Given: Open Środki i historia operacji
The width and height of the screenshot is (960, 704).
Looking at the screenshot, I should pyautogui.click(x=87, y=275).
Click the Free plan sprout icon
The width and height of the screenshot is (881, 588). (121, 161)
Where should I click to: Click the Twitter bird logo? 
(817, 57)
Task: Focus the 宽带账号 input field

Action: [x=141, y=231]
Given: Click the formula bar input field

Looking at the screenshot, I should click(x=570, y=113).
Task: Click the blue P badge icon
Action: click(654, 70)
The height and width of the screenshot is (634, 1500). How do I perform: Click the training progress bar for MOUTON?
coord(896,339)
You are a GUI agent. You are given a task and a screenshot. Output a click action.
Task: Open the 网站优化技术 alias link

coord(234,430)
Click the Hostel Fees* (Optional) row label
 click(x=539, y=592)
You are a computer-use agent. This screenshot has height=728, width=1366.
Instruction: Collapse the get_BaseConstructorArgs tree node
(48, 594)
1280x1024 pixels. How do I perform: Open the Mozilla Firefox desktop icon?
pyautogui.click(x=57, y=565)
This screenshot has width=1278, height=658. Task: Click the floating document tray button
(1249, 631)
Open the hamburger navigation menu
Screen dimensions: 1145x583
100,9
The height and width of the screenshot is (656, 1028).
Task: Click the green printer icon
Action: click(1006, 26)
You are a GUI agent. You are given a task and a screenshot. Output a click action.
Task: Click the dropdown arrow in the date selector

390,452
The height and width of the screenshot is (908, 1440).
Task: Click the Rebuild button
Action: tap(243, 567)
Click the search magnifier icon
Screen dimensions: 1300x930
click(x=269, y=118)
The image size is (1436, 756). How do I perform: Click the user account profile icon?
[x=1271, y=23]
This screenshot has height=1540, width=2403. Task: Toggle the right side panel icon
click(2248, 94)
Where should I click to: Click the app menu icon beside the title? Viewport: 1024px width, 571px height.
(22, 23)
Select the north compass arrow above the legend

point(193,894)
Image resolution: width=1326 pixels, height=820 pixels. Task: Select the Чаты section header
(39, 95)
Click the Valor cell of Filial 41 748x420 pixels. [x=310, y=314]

## Exercise requirements
Rewrite the records from their first line through the line containing "(1249, 631)", changing "input field" to "text box" and leaving everything else as is.

## Full response
Given: Open Środki i historia operacji
The width and height of the screenshot is (960, 704).
Looking at the screenshot, I should pyautogui.click(x=87, y=275).
Click the Free plan sprout icon
The width and height of the screenshot is (881, 588). (121, 161)
Where should I click to: Click the Twitter bird logo? 
(817, 57)
Task: Focus the 宽带账号 text box

Action: [x=141, y=231]
Given: Click the formula bar text box

Looking at the screenshot, I should click(x=570, y=113).
Task: Click the blue P badge icon
Action: click(654, 70)
The height and width of the screenshot is (634, 1500). How do I perform: Click the training progress bar for MOUTON?
coord(896,339)
You are a GUI agent. You are given a task and a screenshot. Output a click action.
Task: Open the 网站优化技术 alias link

coord(234,430)
Click the Hostel Fees* (Optional) row label
 click(x=539, y=592)
You are a computer-use agent. This screenshot has height=728, width=1366.
Instruction: Collapse the get_BaseConstructorArgs tree node
(48, 594)
1280x1024 pixels. How do I perform: Open the Mozilla Firefox desktop icon?
pyautogui.click(x=57, y=565)
This screenshot has width=1278, height=658. Task: Click the floating document tray button
(1249, 631)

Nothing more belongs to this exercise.